On August 21, 2011, in 2012 elections, by Marilyn Robb

This month, President Obama’s overall approval rating is the lowest it has been since his election, with 41% of Americans approving of the job he is doing in office according to the latest Gallup data. Additionally, his approval rating in each major subcategory has fallen: most notably, a scanty 26% of Americans approve of how he is handling the economy. With the 2012 presidential election approaching, these figures are not good news for Obama supporters. But let’s not forgot, that Obama’s reelection depends not only on support for him, but also on opposition to the Republican candidate. That is to say, if Americans don’t vote to reelect the president because they think he’s doing a good job, let’s hope they vote for him because they think he’s a better choice than any of his challengers. And after looking at the Republican field, that latter option looks very promising.

Of course, approaching the issue from the far left may render the following statement slightly biased, but the current Republican candidates in the 2012 race for president seem unlikely to ever get elected. In this post, I will focus on the top three contenders: Rick Perry, Michele Bachmann, and Mitt Romney.

First, the newest Republican poster child, Rick Perry, will never appeal to political moderates.  This Texas governor is popular among Tea Partiers, has a strong donor base, and has a compelling

story to tell about job growth in Texas under his leadership. But his strong Christian beliefs are overly-aggressive and polarizing.
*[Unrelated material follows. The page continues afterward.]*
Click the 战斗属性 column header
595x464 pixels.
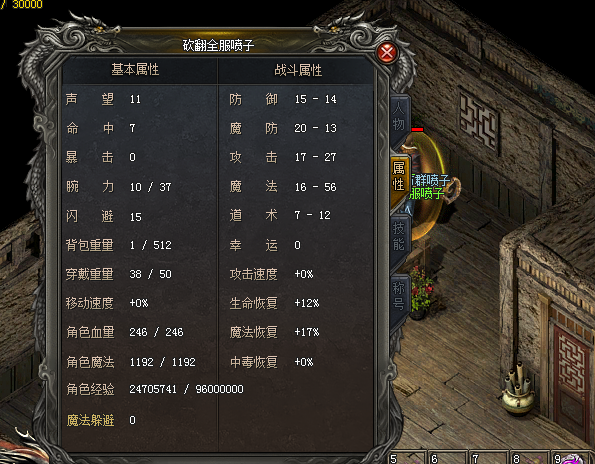[x=298, y=70]
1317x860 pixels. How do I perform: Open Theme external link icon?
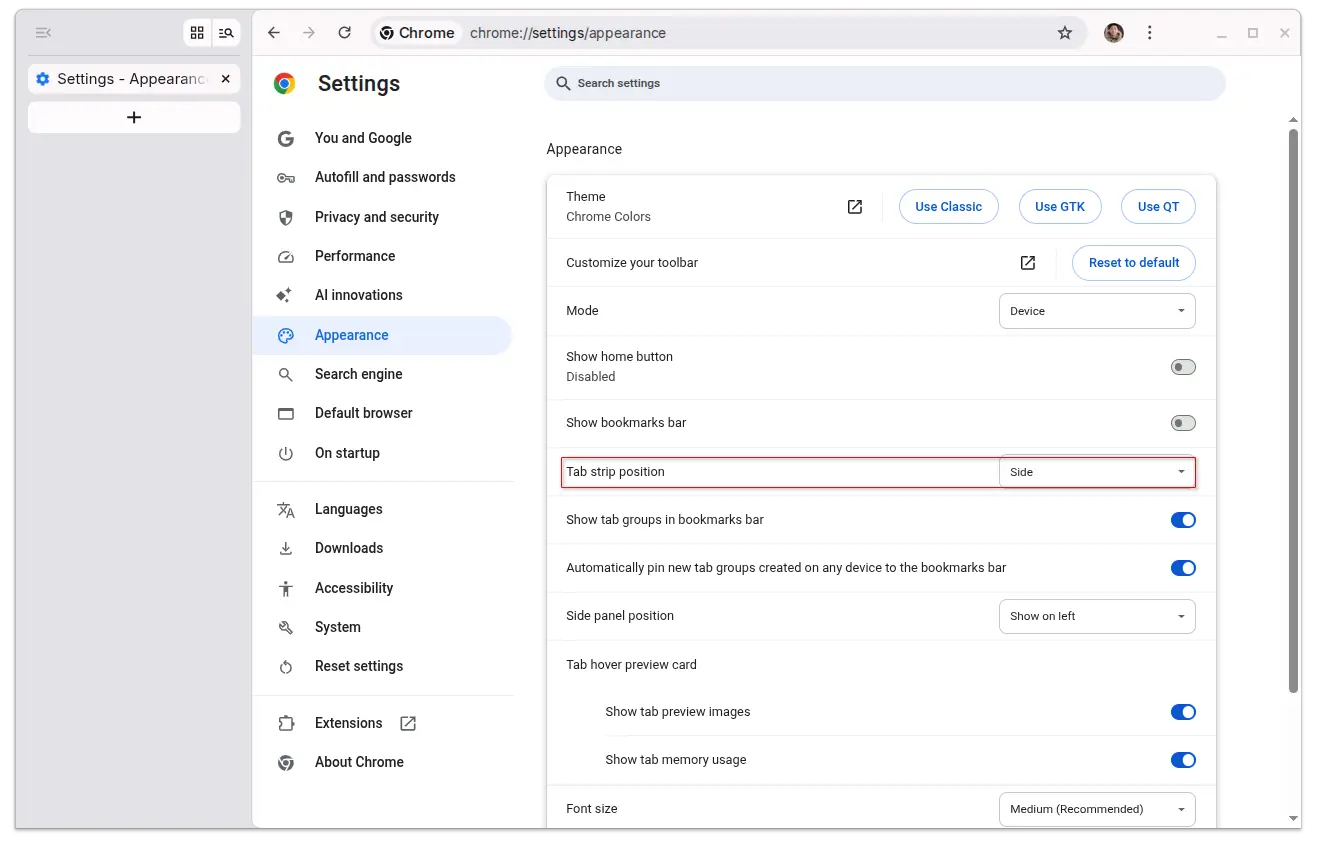[854, 207]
His August 11 comment to TIME Magazine that he can feel in his heart that running for president is what he’s “supposed to be doing” has led many to surmise that Perry believes that God wants him to be president.  In a blatant blurring of the lines between church and state, Perry was the head organizer behind an August 6 Christian prayer service called “The Response”, which addressed various American crises. Though praised by Christian conservatives, such fanaticism repels the support of every American who does not fall into that category.
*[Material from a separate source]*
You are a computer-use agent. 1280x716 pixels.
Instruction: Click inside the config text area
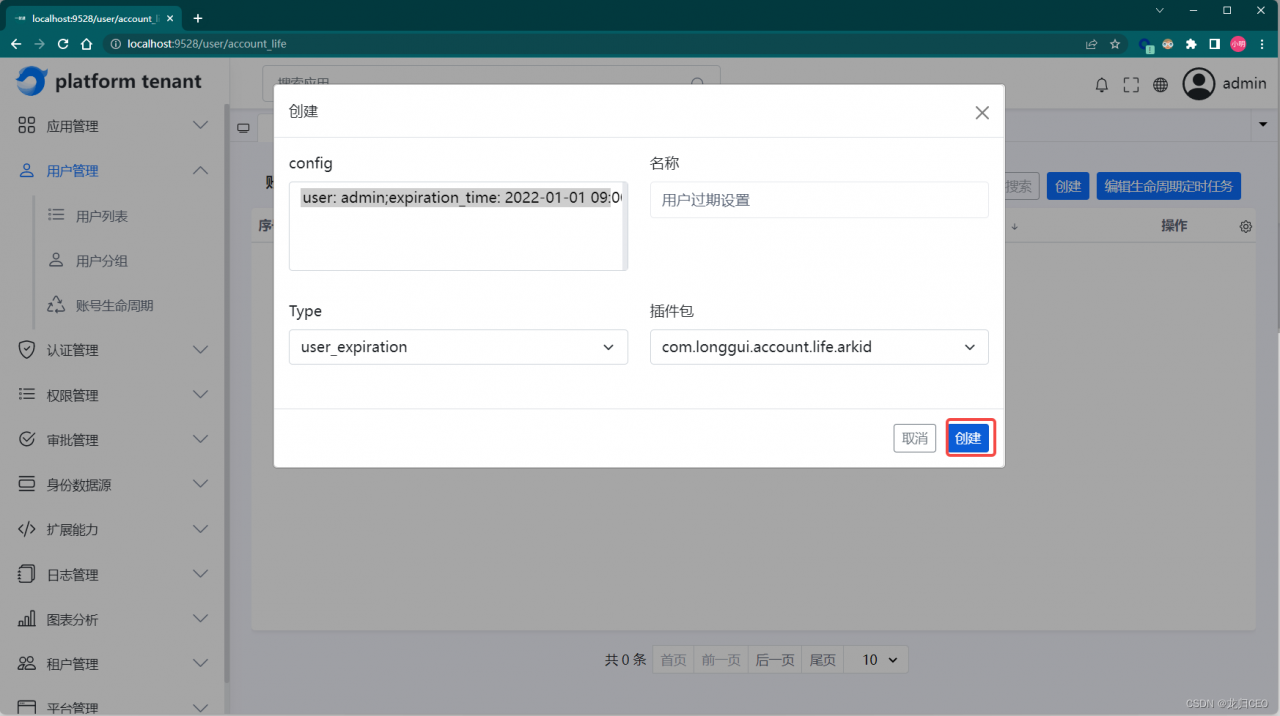click(456, 235)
Winner of the August 13 Ames Straw Poll, Minnesota Congresswoman Michele Bachmann has arguably received the most media attention of any Republican candidate to date. But to all critical minds who have been following this coverage, it seems the best thing Bachmann can do for her campaign is keep her mouth shut. Though she has strong support from Tea Party activists and a proven ability to raise money, the more media coverage she gets, the more publicity she gets for saying things that are… well, dumb. As a state senator in 2004, Bachmann famously quipped, “And what a bizarre time we’re in … when a judge will say to little children that you can’t say the pledge of allegiance, but you must learn that homosexuality is normal and you should try it.” And discussing the framers of the Constitution at an event in Iowa in January 2011, Bachmann said, “we also know that the very founders that wrote those documents worked tirelessly until slavery was no more in the United States.” Bachmann’s supporters praise her presentation and public speaking skills, but it cannot be denied that behind that presentation, there is strikingly little substance. As her campaign progresses, the non-Fox media is bringing this lack of substance to light. By Novemeber of 2012, I hypothesize that this kind of exposure will paint the picture of a candidate that is unelectable.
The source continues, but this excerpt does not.